--- EXTRACTED TEXT ---

I was probed, electrified, wrapped, unwrapped, poked, jump-started, lasered and modified. From neurofeedback to SAD lights to drugs, I tried it all.
Then, one day I became a client of a reflexologist. My wife had found this little place here in Portland and we had a really nice time soaking our feet and receiving some pretty impressive foot work. Like a massage. Not like a massage.
This was the beginning of truly transforming my stress.
I visited this place like 10 times over 2 months. I was hooked. Reflexology gave me something nothing else did.
One day, as I was receiving a treatment, the owner said to me sheepishly, “maybe YOU should become a reflexologist.” Whatever would give her that idea? That I would be good at this, let alone want to do it? What had I said to her to prove my viability as a practitioner of feet? I didn’t even like feet!
And, wouldn’t you know that mere weeks later my wife enrolled us in a basic reflexology class? Serendipity. This was going to save my life.
We took that class and more classes, and when I felt comfortable I called that little reflexology shop and said, “You remember me? I took the reflexology training and wanted to see if you needed an extra set of hands.” Did they ever.
October 2013 I began my career as a reflexologist. I became an instant trillionaire.

--- GIVEN DATA ---

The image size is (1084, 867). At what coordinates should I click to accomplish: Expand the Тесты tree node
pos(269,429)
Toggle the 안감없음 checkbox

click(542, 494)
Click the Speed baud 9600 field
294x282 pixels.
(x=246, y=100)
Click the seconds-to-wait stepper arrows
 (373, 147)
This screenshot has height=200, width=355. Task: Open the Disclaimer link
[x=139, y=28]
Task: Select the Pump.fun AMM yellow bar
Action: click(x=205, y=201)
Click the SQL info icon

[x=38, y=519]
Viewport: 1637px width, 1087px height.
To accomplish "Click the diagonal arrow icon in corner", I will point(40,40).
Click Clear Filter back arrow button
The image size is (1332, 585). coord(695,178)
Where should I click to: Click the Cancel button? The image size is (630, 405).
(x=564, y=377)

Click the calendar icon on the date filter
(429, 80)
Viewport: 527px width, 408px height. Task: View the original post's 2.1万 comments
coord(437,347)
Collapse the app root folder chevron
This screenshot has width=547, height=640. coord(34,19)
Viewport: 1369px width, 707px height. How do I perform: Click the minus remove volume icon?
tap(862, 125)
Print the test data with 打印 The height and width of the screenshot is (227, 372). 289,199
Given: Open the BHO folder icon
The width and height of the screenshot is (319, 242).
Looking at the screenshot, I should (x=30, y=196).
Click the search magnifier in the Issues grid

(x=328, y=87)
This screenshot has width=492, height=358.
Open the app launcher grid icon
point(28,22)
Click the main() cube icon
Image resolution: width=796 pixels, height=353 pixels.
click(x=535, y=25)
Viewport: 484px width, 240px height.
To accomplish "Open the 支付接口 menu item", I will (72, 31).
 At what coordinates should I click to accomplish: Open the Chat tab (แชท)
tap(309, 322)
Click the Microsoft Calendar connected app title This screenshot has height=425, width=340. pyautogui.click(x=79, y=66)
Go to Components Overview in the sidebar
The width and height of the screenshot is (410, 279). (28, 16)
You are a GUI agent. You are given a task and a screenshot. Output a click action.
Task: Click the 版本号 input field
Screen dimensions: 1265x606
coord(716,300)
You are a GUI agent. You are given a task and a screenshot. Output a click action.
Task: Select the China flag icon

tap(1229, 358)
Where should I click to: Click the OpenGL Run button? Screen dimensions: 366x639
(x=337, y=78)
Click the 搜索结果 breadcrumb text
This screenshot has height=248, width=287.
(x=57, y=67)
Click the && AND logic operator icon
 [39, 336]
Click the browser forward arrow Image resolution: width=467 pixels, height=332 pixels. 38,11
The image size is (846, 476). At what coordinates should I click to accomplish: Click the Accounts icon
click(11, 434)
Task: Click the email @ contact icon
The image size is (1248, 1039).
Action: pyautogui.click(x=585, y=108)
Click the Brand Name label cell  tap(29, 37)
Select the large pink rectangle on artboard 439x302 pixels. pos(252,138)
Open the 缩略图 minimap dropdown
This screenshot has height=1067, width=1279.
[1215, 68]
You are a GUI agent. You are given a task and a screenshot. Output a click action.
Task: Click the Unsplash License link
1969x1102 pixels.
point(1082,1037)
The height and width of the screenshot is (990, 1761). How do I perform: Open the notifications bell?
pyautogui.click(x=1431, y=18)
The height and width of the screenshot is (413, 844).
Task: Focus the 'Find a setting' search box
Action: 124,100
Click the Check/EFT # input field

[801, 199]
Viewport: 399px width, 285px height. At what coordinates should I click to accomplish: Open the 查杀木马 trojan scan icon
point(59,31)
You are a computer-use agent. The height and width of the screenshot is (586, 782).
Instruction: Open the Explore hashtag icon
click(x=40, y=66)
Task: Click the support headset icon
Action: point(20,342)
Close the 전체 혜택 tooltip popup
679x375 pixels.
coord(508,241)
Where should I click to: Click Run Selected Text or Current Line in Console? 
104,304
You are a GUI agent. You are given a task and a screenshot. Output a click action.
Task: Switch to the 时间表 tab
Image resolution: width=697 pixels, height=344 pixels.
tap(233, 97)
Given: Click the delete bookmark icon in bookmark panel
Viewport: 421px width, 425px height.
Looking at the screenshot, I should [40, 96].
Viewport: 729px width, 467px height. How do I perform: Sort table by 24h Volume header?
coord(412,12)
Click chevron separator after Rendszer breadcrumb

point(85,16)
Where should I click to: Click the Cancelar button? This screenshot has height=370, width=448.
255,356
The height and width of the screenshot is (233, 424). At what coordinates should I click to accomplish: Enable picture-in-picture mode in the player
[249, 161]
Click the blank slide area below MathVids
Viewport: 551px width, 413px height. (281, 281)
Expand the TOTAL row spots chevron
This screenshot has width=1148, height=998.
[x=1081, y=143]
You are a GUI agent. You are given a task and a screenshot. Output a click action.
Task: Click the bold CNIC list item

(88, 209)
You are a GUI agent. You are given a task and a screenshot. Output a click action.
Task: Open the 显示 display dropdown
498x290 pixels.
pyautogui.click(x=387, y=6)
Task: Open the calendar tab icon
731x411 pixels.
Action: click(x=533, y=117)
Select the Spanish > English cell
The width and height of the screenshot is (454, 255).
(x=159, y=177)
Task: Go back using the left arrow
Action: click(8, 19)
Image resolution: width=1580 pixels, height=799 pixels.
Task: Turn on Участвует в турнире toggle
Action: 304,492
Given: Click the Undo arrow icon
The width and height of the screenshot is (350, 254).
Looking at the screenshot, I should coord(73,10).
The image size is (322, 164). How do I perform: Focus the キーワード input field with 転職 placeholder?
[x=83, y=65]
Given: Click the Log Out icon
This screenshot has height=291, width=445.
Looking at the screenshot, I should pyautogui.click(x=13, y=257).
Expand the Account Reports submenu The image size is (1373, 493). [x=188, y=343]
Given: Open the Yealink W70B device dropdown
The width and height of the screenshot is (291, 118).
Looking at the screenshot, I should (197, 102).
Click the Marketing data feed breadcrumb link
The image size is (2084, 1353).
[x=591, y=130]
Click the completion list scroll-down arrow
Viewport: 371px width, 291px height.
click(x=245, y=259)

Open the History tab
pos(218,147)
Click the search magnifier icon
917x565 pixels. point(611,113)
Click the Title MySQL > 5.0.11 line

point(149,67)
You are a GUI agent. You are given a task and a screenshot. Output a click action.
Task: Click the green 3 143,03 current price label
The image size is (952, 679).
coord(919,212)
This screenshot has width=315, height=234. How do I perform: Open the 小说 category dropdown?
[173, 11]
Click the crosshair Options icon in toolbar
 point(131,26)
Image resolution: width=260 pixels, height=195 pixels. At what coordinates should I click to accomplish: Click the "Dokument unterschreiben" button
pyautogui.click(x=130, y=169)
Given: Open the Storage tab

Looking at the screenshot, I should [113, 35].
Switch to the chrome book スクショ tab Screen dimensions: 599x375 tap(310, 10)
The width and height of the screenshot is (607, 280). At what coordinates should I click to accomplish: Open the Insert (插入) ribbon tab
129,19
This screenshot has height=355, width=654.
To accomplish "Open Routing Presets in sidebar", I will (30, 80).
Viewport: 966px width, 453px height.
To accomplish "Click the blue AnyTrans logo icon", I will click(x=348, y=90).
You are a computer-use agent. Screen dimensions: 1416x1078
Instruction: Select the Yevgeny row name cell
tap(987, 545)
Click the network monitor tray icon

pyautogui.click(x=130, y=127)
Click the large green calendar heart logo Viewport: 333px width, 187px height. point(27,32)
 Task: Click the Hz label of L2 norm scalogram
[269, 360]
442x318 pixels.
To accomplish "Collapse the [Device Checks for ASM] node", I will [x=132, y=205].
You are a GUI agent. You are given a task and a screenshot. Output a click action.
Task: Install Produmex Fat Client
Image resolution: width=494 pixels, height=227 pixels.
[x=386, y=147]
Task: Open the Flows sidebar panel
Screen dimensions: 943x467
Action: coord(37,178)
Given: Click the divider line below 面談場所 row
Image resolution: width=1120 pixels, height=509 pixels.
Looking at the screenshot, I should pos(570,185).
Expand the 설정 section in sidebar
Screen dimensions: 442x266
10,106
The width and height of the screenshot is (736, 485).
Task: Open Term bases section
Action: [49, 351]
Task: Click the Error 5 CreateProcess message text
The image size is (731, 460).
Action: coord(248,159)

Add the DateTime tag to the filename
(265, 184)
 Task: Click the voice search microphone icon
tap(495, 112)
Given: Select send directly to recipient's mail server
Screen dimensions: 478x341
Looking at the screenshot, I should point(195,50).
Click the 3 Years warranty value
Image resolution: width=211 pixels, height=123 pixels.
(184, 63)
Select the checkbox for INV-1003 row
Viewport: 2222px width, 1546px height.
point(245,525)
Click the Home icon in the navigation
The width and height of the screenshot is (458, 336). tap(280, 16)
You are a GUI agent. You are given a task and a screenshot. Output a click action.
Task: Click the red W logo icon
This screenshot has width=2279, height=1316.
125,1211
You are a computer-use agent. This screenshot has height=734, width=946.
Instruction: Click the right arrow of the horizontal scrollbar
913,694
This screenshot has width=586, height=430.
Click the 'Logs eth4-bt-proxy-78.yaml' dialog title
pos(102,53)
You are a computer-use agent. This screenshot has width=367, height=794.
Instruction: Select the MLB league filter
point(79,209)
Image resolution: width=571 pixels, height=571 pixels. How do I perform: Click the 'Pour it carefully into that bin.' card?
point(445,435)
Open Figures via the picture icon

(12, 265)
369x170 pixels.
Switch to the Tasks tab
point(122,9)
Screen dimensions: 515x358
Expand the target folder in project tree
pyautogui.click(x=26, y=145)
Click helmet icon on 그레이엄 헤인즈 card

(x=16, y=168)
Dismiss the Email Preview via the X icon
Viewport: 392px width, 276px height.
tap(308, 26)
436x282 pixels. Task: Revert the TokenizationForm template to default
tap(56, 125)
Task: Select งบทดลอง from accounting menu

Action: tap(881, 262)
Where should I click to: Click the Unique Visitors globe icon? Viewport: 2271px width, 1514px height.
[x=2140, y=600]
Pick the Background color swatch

---

→ SET TASK 1
In the reflexology account, when did the writer begin a career as a reflexologist?
→ SET TASK 2
Repeat the stretch of the reflexology account from "One day, as" through "even like feet!".

→ EXERCISE SOLUTION 1
October 2013

→ EXERCISE SOLUTION 2
One day, as I was receiving a treatment, the owner said to me sheepishly, “maybe YOU should become a reflexologist.” Whatever would give her that idea? That I would be good at this, let alone want to do it? What had I said to her to prove my viability as a practitioner of feet? I didn’t even like feet!